### Requirement 1
Answer these questions from the passage on the PEN options trade, one line each:
(a) About how long will the trade be open?
(b) For about how much could the August $210 call be sold?
(c) What would the maximum loss on the trade be?
### Requirement 2
From the passage on the PEN options trade, list every dollar amount in the paragraph that begins "An August $200 call option," in the order they appear.
### Requirement 3
Please transcribe the passage on the PEN options trade, starting with "A Specific Trade" and going on through "a directional trade.".

### Selected passage
----

The stock has been relatively range bound for two years. A breakout could attract interest from technical traders.
A Specific Trade for PEN
For PEN, the August options allow a trader to gain exposure to the stock. This trade will be open for about six weeks and allows for traders to turn over capital quickly, potentially compounding gains several times a year.
An August $200 call option can be bought for about $8.50 and the August $210 call could be sold for about $5.36. This trade would cost $3.14 to open, or $314 since each contract covers 100 shares of stock.
The amount paid to enter the trade is the largest possible loss on the trade. This is generally true whenever a trader is creating a debit to enter an options trade. “Creating a debit” means there is a cost to enter the trade. You could create a debit by simply buying puts or calls to open a directional trade.
In this trade, the maximum loss would be equal to the amount spent to open the trade, or $314.
The maximum gain on the trade is equal to the difference in exercise prices less the amount of the premium paid to open the trade.
For this trade in PEN, the maximum gain is $686 ($210- $200= $10; 10- $3.14 = $6.86). This represents $686 per contract since each contract covers 100 shares.

----

### Records supplied
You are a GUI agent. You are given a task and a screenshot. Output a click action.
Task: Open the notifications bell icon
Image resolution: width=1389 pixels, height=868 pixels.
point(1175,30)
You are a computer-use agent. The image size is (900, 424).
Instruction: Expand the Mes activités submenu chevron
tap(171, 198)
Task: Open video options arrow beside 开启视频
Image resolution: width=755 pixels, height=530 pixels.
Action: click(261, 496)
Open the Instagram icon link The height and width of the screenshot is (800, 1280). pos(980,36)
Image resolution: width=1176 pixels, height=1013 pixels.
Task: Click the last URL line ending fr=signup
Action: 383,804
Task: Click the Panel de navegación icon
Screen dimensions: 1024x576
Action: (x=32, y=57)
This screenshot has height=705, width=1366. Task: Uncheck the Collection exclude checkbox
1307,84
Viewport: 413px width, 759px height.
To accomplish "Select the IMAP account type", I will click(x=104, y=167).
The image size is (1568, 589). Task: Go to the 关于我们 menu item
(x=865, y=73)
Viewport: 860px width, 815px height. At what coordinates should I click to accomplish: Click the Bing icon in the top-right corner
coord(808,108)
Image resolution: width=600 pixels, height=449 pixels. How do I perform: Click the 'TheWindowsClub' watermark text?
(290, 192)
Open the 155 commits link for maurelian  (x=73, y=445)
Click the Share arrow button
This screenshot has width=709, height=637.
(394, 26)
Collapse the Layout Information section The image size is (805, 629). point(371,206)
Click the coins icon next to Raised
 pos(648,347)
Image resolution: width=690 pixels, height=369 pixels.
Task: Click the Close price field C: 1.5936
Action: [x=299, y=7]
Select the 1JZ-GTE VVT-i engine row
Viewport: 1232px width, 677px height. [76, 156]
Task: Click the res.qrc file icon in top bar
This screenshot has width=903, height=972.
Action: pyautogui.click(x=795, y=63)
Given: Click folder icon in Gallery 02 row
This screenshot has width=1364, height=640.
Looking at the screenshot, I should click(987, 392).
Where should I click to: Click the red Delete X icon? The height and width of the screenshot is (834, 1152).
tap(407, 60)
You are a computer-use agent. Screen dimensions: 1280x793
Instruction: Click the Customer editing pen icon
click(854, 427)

----

### Your response 1
(a) About six weeks
(b) About $5.36
(c) $314

### Your response 2
$200
$8.50
$210
$5.36
$3.14
$314

### Your response 3
A Specific Trade for PEN
For PEN, the August options allow a trader to gain exposure to the stock. This trade will be open for about six weeks and allows for traders to turn over capital quickly, potentially compounding gains several times a year.
An August $200 call option can be bought for about $8.50 and the August $210 call could be sold for about $5.36. This trade would cost $3.14 to open, or $314 since each contract covers 100 shares of stock.
The amount paid to enter the trade is the largest possible loss on the trade. This is generally true whenever a trader is creating a debit to enter an options trade. “Creating a debit” means there is a cost to enter the trade. You could create a debit by simply buying puts or calls to open a directional trade.